▶ PROBLEM DESCRIPTION:
In the passage on U.S. vaccine policy, rewrite the part that begins at "Total vaccines in" and ends after "other developed nations.", changing "discordance" to "mismatch".

The Trump Administration ended the blanket recommendation for all children to get annual COVID-19 vaccine boosters in perpetuity. Food and Drug Administration (FDA) Commissioner Marty Makary and Chief Medical Officer Vinay Prasad announced in May that the agency would not approve new COVID booster shots for children and healthy non-elderly adults without clinical trials demonstrating the benefit. On Friday, Prasad told his staff at the Center for Biologics Evaluation and Research that a review by career staff traced the deaths of 10 children to the COVID vaccine, announced new changes to vaccine regulation, and asked for “introspection.”
Trump’s memo follows a two-day meeting of vaccine advisors to the Centers for Disease Control and Prevention in which the committee adopted changes to U.S. policy on Hepatitis B vaccination that bring the country’s policy in alignment with 24 peer nations.
Total vaccines in January 2025 before the change in COVID policy. Credit: ACIP
The meeting included a presentation by FDA Center for Drug Evaluation and Research Director Tracy Beth Høeg showing the discordance between the childhood vaccination schedule in the U.S. and those of other developed nations.
“Why are we so different from other developed nations, and is it ethically and scientifically justified?” Høeg asked. “We owe our children science-based recommendations here in the United States.”

▶ DATA SUPPLIED:
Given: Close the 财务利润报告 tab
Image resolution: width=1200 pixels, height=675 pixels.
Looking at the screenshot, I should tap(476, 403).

...

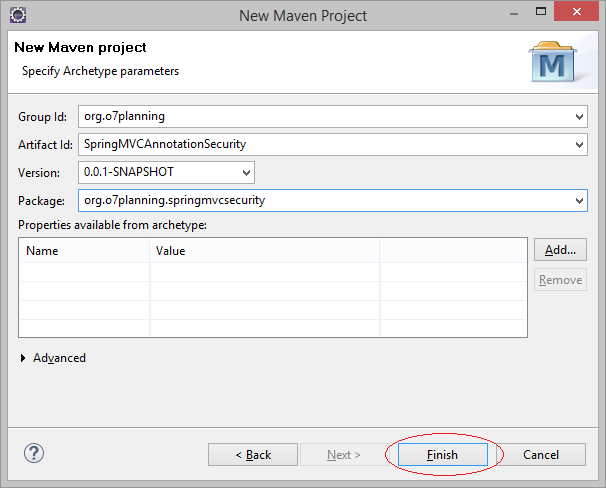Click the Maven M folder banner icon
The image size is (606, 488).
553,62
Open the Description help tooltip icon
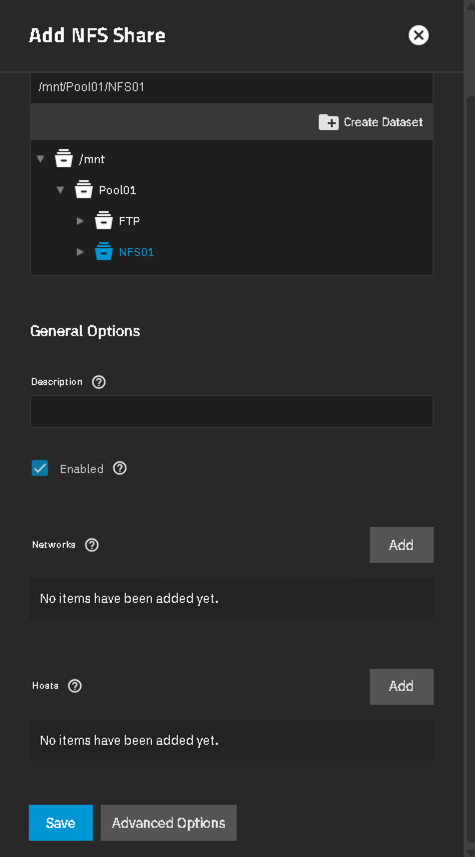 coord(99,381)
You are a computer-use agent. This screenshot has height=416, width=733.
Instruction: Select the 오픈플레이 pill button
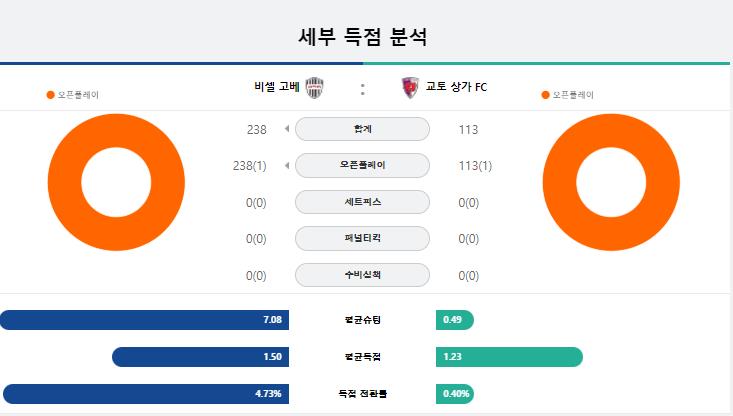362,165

--

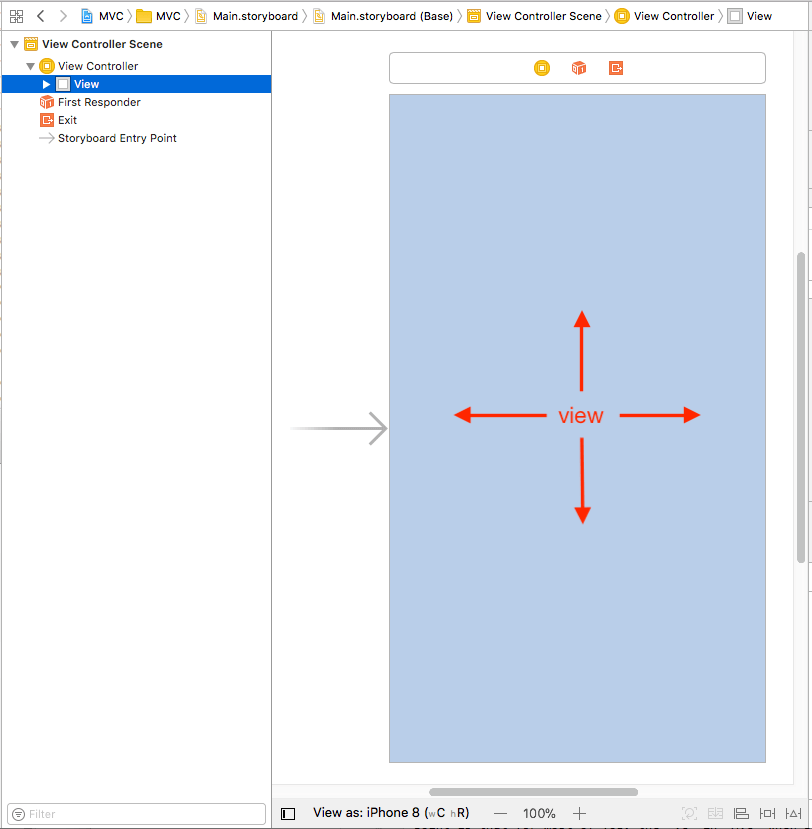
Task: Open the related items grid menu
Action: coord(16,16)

▶ ANSWER SECTION:
Total vaccines in January 2025 before the change in COVID policy. Credit: ACIP
The meeting included a presentation by FDA Center for Drug Evaluation and Research Director Tracy Beth Høeg showing the mismatch between the childhood vaccination schedule in the U.S. and those of other developed nations.